The government is seizing computers routinely now in investigations. But, the files on those computers are increasingly obscured from the plain view of government investigators (or anyone else who recovers the computer) because they are encrypted. That is, the words in those files are scrambled into unreadable letters and numbers by a mathematical algorithm so that only a person with a password or phrase is able to make the unreadable information into readable format again.
So, courts are being asked to order persons to reveal the password or phrase, which is known as the encryption key. This raises serious fifth amendment issues, because that encryption key may only be stored in the mind of the person who encrypted the files. If the person provides the encryption key, it potentially communicates to the government who encrypted the file(s) and that the person had control of the file(s), and it implies that the person knew what was in the file(s). And if the contents of the file are either evidence or fruits of a crime, such as communications that reflect knowledge of wrongdoing or trade secrets or other confidential information that the computer user would not be expected and allowed to possess, the forced disclosure amounts to compelling the computer user to incriminate himself. At least, that’s what the Eleventh Circuit has now held.

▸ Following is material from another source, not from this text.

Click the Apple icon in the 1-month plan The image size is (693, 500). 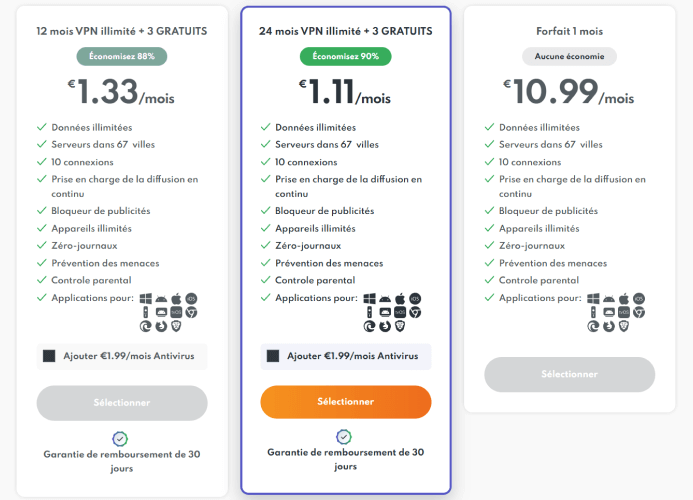pyautogui.click(x=624, y=298)
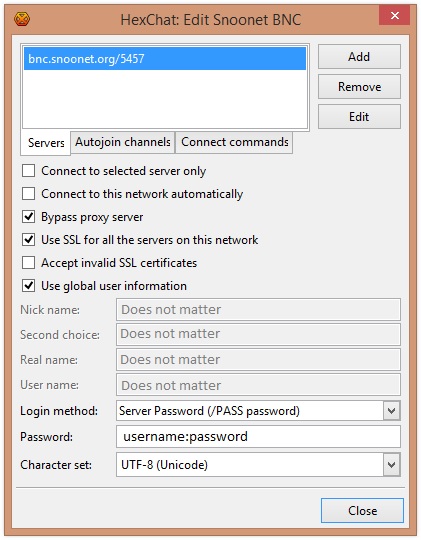Open the Character set dropdown arrow
The width and height of the screenshot is (421, 540).
391,465
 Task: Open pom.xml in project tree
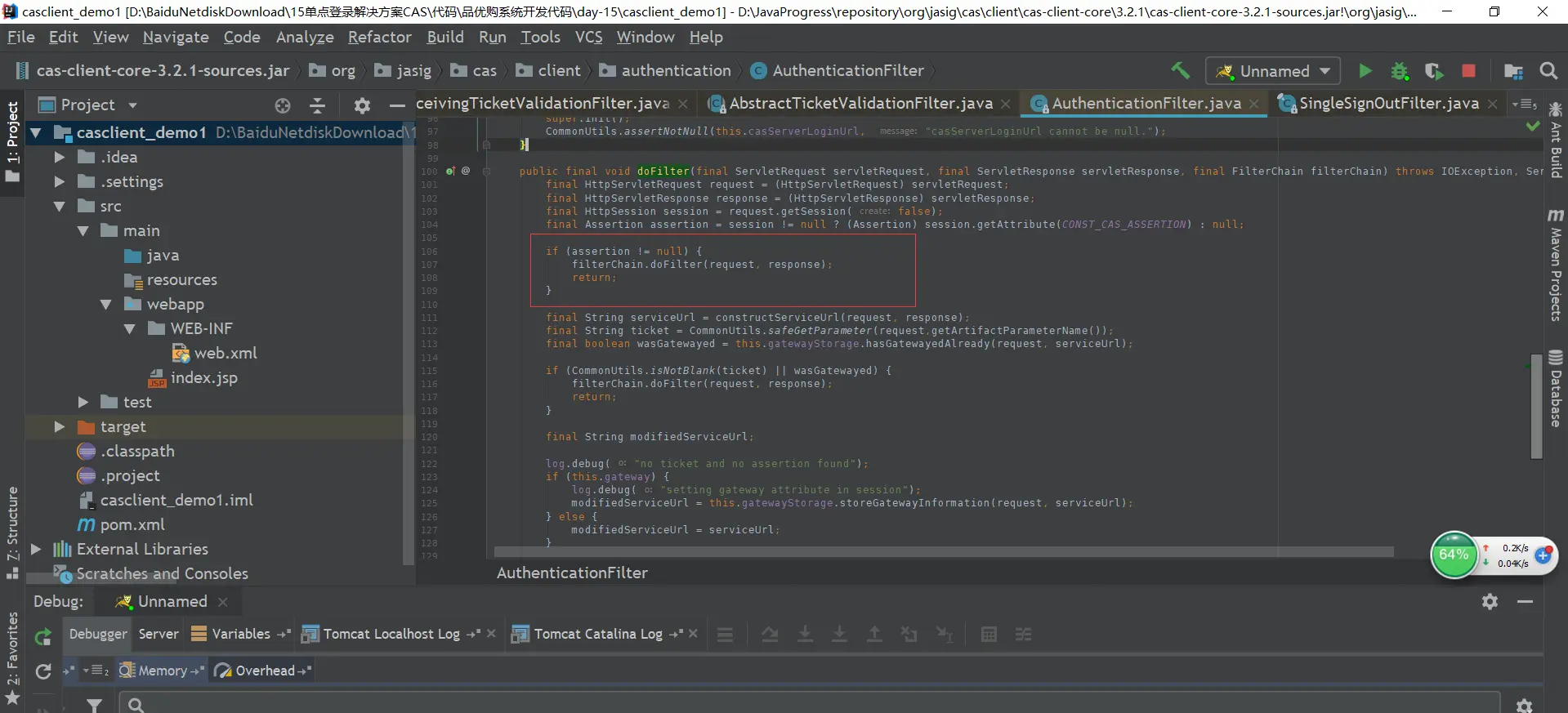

Two federal district courts have held that the government may order disclosure of encrypted files. In re Grand Jury Subpoena to Boucher, 2009 WL 424718 (D.Vt. 2009); United States v. Fricosu, No.1:10-cr-00509 REB (D. Colo. Jan. 23, 2012) (both requiring disclosure of the unencrypted hard drive). But, on February 27th, the Eleventh Circuit held that the forced disclosure is unconstitutional. In United States v. John Doe, the court ruled that the government cannot force the disclosure, even if it offers act of production immunity to the defendant.
The Supreme Court has already decided that a person may be forced to produce a key to a lock box, because doing so is not “testimonial.” It is merely a physical act that does not explicitly or implicitly relate a factual assertion or disclose information. But, the Court has also written that while forcing production of a key was constitutional, forcing disclosure of a combination to a combination lock would not be constitutional because it would reveal information that was in the defendant’s mind. So, too, is forcing a person to disclose a decryption password or phrase stored only in his mind.
The Eleventh Circuit’s decision makes good sense because it acknowledges the fact that when the government does not know what files are on a computer, coercing the defendant into revealing the existence of those files, and implicitly his control and knowledge of them is clearly testimonial. Whether the Second and Tenth Circuits will reach a similar conclusion if the Fricosu and Boucher cases eventually present the issue on appeal is a question that warrants monitoring. The reality is that encryption is becoming standard on many computers (even built into the operating system), and is required by law in certain settings. More to come as this issue surfaces more frequently and percolates through the courts.